24 April 2009

Illegitimate Tea Parties -- Postscript

Listening to a caller to the Rush Limbaugh Show, hosted today by fellow Texan, Mark Davis, I'm reminded of a rather insidious line of reasoning which, supposedly, shows the illegitimacy of the tea parties. It goes like this, according to the aforementioned: The Tea Parties were not organized at the "grass-roots" level.

Let's assume that is the case. Therefore what, precisely? Well, ostensibly, therefore, they are illegitimate protests; and we can justly, and safely, ignore them.

Here's why I call it insidious. What we have here is an assertion about the organizers of, and the participants in, tea parties. We do not have a refutation of the proposition in support of which the tea parties were held. The tea parties were organized in support of the proposition that, as they put it, we are Taxed Enough Already. I've already mentioned Marie Cocco's attempt, in all fairness to her, one of the few attempts to deal with the proposition. But this line of reasoning is really a line of reasoning which would justify ignoring the protesters, a line of reasoning which would justify minimizing protesters' concerns without even having to refute the proposition.

Joe Schmo asserts P. In the course of discussing P, Joe says he is a grass-roots type of person. Someone antagonistic to Joe, someone who denies P, asserts that Joe is not a grass-roots type.

Here is the logic we're taking about:

1. Protesters assert P (i.e., P is true).
2. Joe is not a grass-roots type.
3. Therefore not-P (i.e., P is false).

Whether the organizing of the tea parties was grass-roots, is irrelevant to the question of whether anyone is taxed enough already.

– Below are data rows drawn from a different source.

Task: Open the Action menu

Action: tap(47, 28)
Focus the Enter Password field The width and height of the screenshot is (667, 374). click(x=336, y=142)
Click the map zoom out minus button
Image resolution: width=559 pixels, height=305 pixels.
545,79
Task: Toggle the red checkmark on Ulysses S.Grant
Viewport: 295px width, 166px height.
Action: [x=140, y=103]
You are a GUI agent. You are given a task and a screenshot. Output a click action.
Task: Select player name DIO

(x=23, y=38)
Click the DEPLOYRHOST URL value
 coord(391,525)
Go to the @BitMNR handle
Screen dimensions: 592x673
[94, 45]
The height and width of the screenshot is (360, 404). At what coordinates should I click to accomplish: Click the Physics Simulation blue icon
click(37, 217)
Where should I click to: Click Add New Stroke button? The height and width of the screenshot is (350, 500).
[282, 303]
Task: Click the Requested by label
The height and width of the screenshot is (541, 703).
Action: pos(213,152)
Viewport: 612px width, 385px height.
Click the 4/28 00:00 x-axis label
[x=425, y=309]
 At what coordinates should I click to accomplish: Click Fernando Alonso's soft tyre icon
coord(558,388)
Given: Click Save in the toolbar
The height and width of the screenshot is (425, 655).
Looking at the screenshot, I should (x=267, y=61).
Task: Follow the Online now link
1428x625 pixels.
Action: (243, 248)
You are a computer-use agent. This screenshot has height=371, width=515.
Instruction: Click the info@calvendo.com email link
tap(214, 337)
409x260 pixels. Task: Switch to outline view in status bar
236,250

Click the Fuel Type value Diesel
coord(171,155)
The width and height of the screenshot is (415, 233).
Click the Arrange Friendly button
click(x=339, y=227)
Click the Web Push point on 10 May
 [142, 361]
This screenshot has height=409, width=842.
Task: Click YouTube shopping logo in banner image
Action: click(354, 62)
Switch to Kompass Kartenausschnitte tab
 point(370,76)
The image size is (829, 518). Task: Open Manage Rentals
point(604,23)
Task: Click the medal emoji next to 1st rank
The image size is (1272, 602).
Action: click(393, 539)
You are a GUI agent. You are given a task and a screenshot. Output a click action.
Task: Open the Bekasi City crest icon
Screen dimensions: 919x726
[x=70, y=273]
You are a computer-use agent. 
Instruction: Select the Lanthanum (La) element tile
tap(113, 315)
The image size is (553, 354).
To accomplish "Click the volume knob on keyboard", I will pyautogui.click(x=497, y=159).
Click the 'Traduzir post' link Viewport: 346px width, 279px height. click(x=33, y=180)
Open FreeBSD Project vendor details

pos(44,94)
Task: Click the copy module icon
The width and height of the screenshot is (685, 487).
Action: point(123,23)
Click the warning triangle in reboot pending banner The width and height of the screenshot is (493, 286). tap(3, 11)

There is another insidious line of reasoning in some criticisms of the tea parties. It goes like this. A recent Gallup poll found that only 46 percent of Americans say their taxes are too high. Fifty-two percent of those earning between $30,000 and $75,000 said their taxes were about right. This was reported on my evening news, right after their coverage of the tea parties, almost as if to say, "Since a majority of Americans believe that their taxes are about right, that must mean the protesters are wrong." Only a journalist could reason that way, I guess.

The insidious reasoning is that since a large number of Americans are relatively satisfied with their level of taxation, either (1) any protests of taxation are illegitimate and protesters should go along with, and share, the majority opinion, or (2) Americans are not being over-taxed, as tea partiers assert. (Vox populi vox dei. The voice of the majority is gospel.) The insidiousness is precisely this: it denies individuality. It denies to the individual the right to assign his own value to his own property.

It's also specious and tendentious reasoning. Let's take a group G, and examine its members' belief in a proposition P. Let's say a majority of those polled in group G believe P, and that a minority believe that not-P. The majority's belief that P means absolutely nothing to the truth value of P. Nothing whatsoever. Nada. Null. Not only that, but the majority's belief that P has no bearing on the minority's belief that not-P. It means nothing whatever to the minority that the majority believe that P. And for the minority's belief that not-P, the assertion that the majority believe that P is not a refutation: the majority's belief that P, tells us nothing -- absolutely nothing -- about the truth value of P.

So it is irrelevant to the question that 52 percent of Americans earning between $30,000 and $75,000 believe their taxes are about right. And this is important because this poll is reported as if it means that the tea partiers are not being over-taxed. Not only that, but 52 percent of Americans, each one of whom is free to value his tax dollars as he pleases cannot tell me how to value my tax dollars.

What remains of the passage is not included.